##### PROVIDED ENTRIES
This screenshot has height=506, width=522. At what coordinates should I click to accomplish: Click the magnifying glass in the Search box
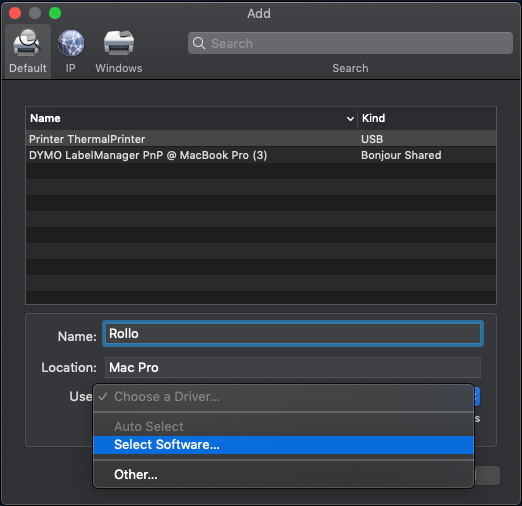click(x=199, y=43)
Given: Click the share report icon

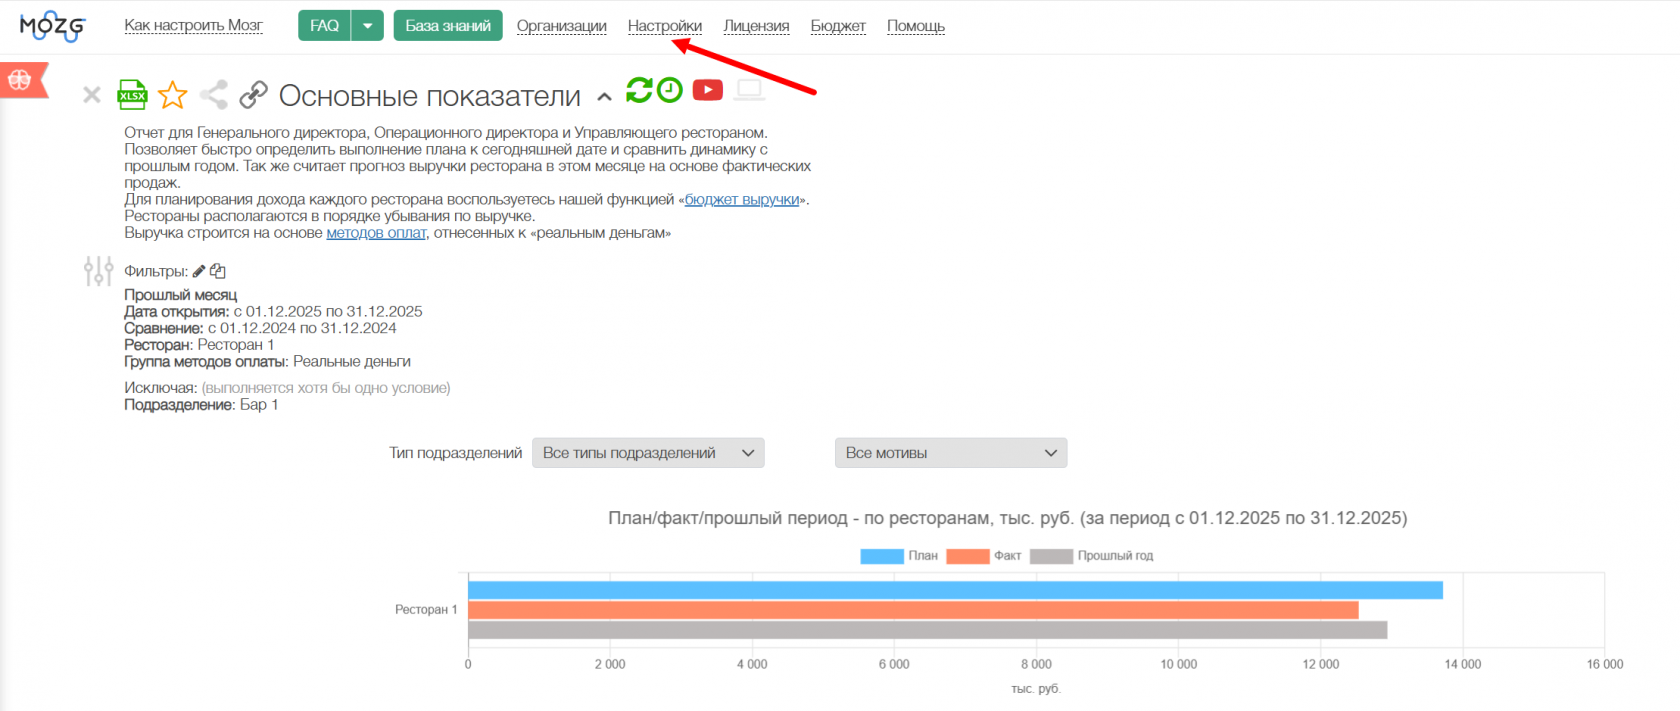Looking at the screenshot, I should coord(213,95).
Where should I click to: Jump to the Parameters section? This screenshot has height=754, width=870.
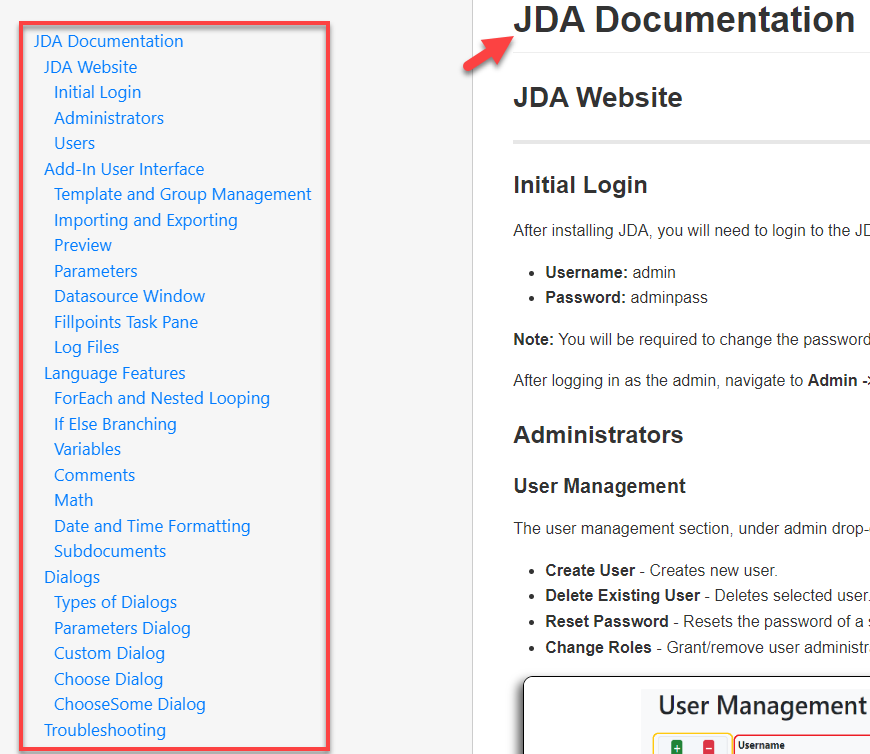[96, 271]
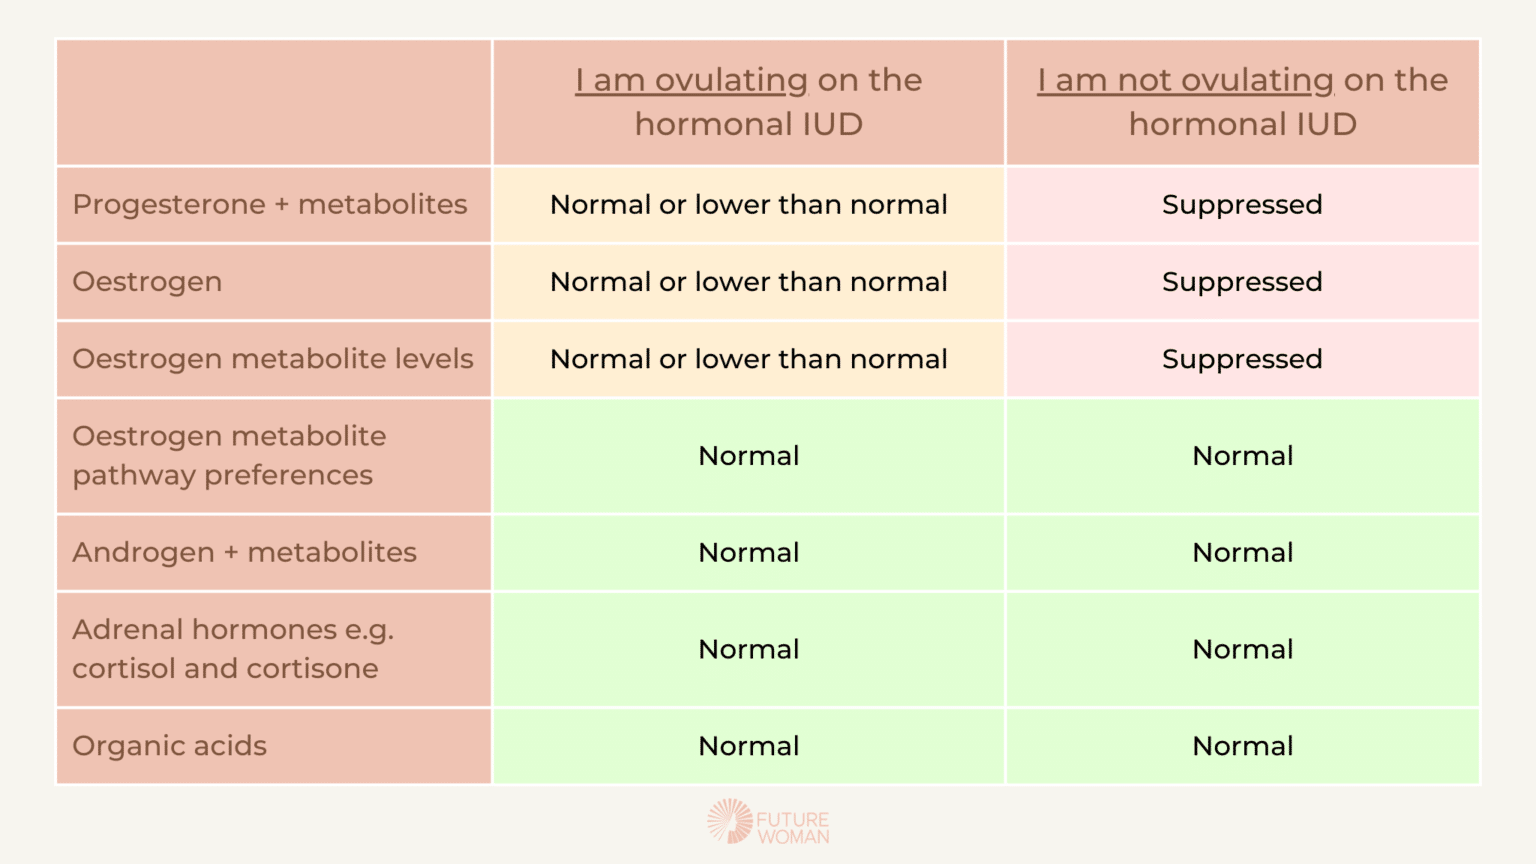Click not-ovulating 'Normal' cell for Androgen
Viewport: 1536px width, 864px height.
(1243, 552)
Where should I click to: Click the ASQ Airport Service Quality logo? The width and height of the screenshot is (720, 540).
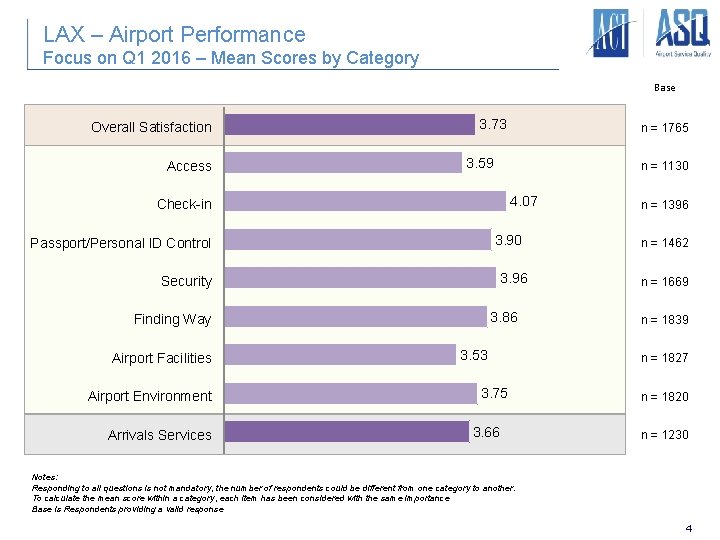click(682, 32)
##########
▸ **TASK GOAL**:
Reproduce the listing verbatim, pictures excluded.

▸ **OUTPUT OF THE EXERCISE**:
This screenshot has height=506, width=522. At what coordinates should I click to accomplish: Click the magnifying glass in the Search box
click(x=199, y=43)
Given: Click the share report icon

Looking at the screenshot, I should coord(213,95).
Where should I click to: Jump to the Parameters section? This screenshot has height=754, width=870.
[96, 271]
Click not-ovulating 'Normal' cell for Androgen
Viewport: 1536px width, 864px height.
(1243, 552)
Where should I click to: Click the ASQ Airport Service Quality logo? The width and height of the screenshot is (720, 540).
click(682, 32)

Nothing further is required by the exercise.